OBJECTIVE — Copy word for word the records starting at the line that contains "Open the Azure portal hamburger menu" and ending at the line that contains "click(101, 459)", with both of those lines included. Leave the pictures out of your copy.

Records from a data source:
____

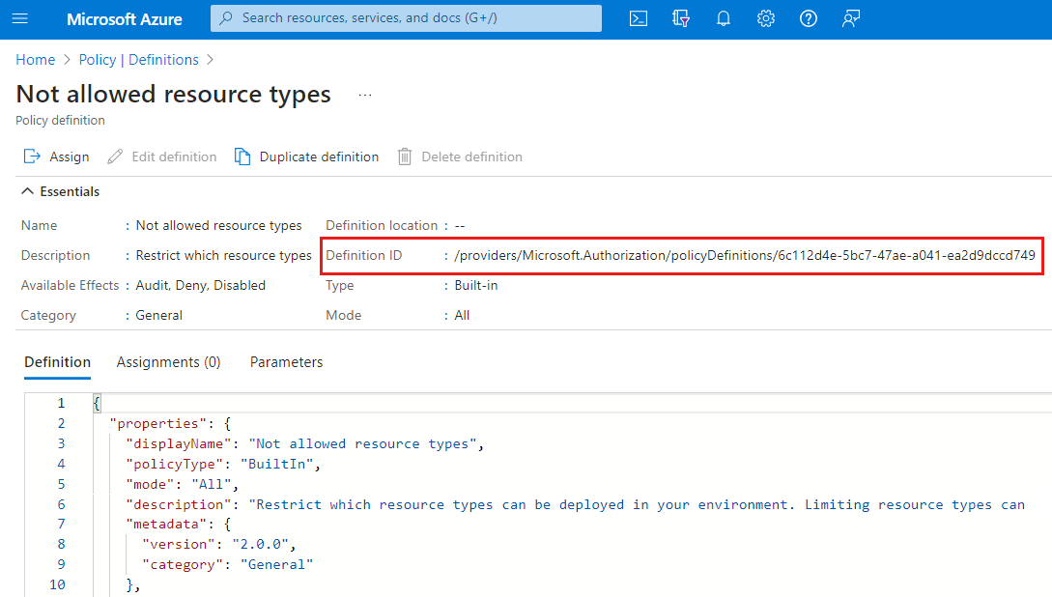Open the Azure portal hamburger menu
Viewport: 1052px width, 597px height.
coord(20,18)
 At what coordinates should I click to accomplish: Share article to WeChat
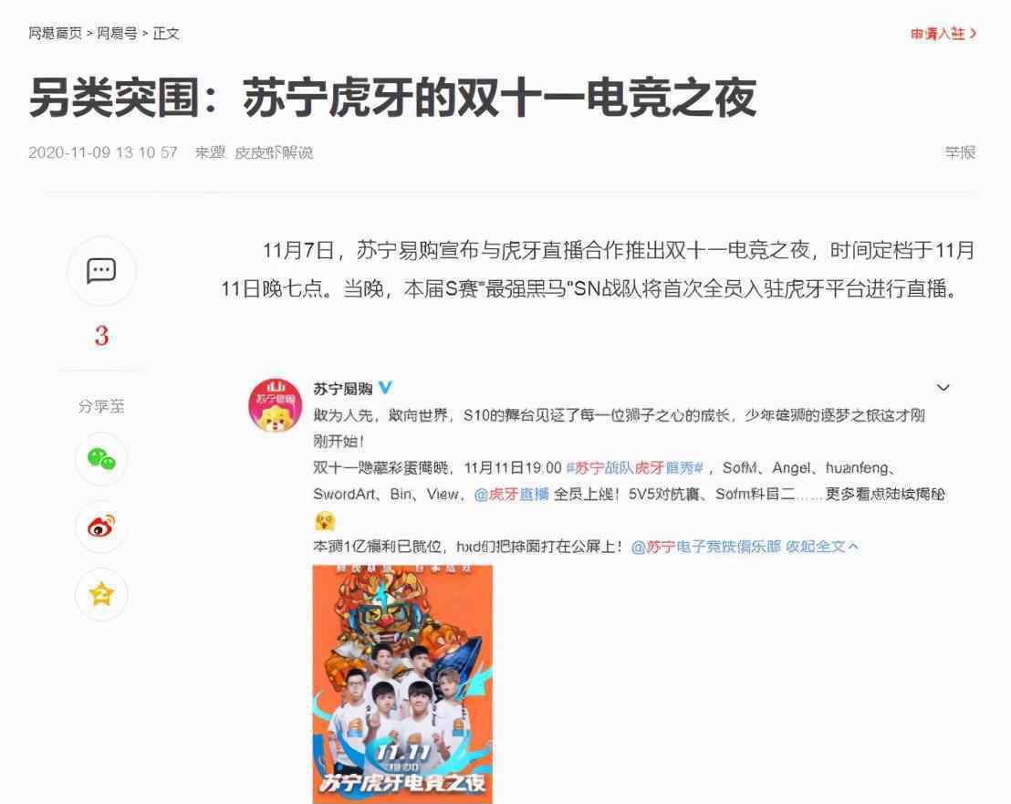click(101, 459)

____

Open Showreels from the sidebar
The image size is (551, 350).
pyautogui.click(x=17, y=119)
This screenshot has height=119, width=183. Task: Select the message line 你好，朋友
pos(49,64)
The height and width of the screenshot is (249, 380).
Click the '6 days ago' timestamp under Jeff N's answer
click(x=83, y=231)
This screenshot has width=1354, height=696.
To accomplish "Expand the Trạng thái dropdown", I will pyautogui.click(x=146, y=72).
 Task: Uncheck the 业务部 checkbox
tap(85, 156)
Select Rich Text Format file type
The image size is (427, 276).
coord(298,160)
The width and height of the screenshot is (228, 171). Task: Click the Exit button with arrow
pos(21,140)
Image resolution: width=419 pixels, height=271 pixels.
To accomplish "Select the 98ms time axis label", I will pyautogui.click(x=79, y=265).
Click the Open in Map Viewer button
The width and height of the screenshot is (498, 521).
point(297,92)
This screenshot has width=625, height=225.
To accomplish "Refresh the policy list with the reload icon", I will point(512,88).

____

CORRECT RESULT —
Open the Azure portal hamburger menu
Viewport: 1052px width, 597px height.
coord(20,18)
 At what coordinates should I click to accomplish: Share article to WeChat
click(101, 459)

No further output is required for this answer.